Поэтому он прошёл вдоль каменной ограды и, остановившись возле комнаты Кастора, негромко окликнул его. В ответ — тишина. Этот дурак, конечно, спит без задних ног после развлечений с какой-нибудь служанкой…
Аврелий принялся ритмично постукивать по стене, находя нелепой ситуацию, когда он, римский патриций, вынужден вежливо будить своего раба, чтобы попасть в собственный дом.
— Проклятый идиот! Открой! — рассердившись, вскричал он наконец слишком громко. Испугавшись, что кто-то мог услышать его, внимательно осмотрелся. Его дом, по счастью, окружал довольно большой огород, а соседний находился по крайней мере в пятидесяти шагах.

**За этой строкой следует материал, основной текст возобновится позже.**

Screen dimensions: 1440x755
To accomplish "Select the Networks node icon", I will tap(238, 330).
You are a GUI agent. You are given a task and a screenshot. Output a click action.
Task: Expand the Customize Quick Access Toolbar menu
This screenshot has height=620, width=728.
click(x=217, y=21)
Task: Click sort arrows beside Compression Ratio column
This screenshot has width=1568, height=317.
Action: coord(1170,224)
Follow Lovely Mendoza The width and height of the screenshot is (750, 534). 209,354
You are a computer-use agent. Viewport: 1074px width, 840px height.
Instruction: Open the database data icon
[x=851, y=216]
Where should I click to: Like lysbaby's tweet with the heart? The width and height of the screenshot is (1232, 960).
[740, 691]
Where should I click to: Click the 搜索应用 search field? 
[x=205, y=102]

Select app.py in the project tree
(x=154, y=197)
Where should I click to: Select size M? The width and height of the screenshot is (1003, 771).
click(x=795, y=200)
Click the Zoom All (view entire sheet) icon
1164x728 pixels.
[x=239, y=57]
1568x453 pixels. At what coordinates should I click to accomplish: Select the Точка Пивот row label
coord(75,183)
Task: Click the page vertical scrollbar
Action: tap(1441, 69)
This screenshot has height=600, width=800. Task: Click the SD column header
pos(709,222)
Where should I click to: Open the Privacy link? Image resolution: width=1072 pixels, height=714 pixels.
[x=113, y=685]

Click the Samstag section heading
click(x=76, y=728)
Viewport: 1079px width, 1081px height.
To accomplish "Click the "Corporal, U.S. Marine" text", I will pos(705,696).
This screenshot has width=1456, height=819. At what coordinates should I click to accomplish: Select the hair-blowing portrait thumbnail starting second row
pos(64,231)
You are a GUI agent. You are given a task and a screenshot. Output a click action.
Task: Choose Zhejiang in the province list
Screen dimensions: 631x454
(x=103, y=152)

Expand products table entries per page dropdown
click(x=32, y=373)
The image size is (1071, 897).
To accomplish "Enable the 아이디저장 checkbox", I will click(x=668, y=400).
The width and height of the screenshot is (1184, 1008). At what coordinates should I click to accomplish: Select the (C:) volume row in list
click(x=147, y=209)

Вдруг из-за ограды в бледном свете луны появилась тоненькая фигурка Псеки. Мгновение спустя детская рука решительно ухватила Аврелия за одежду, повлекла в атриум, и они молча проскользнули мимо будки привратника, не потревожив спящего Фабеллия.
В атриуме из комплувиума в потолке лился лунный свет, к тому же помещение освещали два очень высоких светильника возле алтаря.
Почувствовав себя в надёжном укрытии, Псека обернулась и взглянула на Аврелия. Увидев кровь на одежде господина, девочка сильно испугалась, в панике, всплеснув руками, отступила назад и, запнувшись о край имплувиума, упала на мозаичный пол мраморного бассейна.
Аврелий бросился к ней. «Только бы не ударилась головой!» — подумал он, даже позабыв об опасности, которая грозила ему самому. Тело девочки казалось безжизненным, когда он, дрожа от волнения, подхватил её на руки, и тут вдруг понял, что жизнь маленькой рабыни очень важна для него, и не только потому, что Псека — единственная надежда избавиться от подозрений.
Он по-отечески заботливо прижал к груди её беспомощное, трогательное в своей неподвижности тело.
— Псека! — воскликнул он, и слёзы навернулись ему на глаза, которые слишком давно уже оставались сухими.
Девочка вздрогнула и в испуге принялась с неожиданной силой вырываться из его рук. Аврелий испытал огромное облегчение и с живой, рвущейся из его рук девочкой поспешил в комнату Кастора.
— Проснись, проклятый пьяница! — шепнул он греку.
Кастор, вскочив с постели, хотел было возмутиться, но властный жест господина остановил его. Аврелий стоял в дверях, крепко держа в руках Псеку, которая по-прежнему вырывалась.
— Убили Квинтилия! Обвинят меня! — прошептал он, передавая рабыню греку, и тот сразу же подхватил её.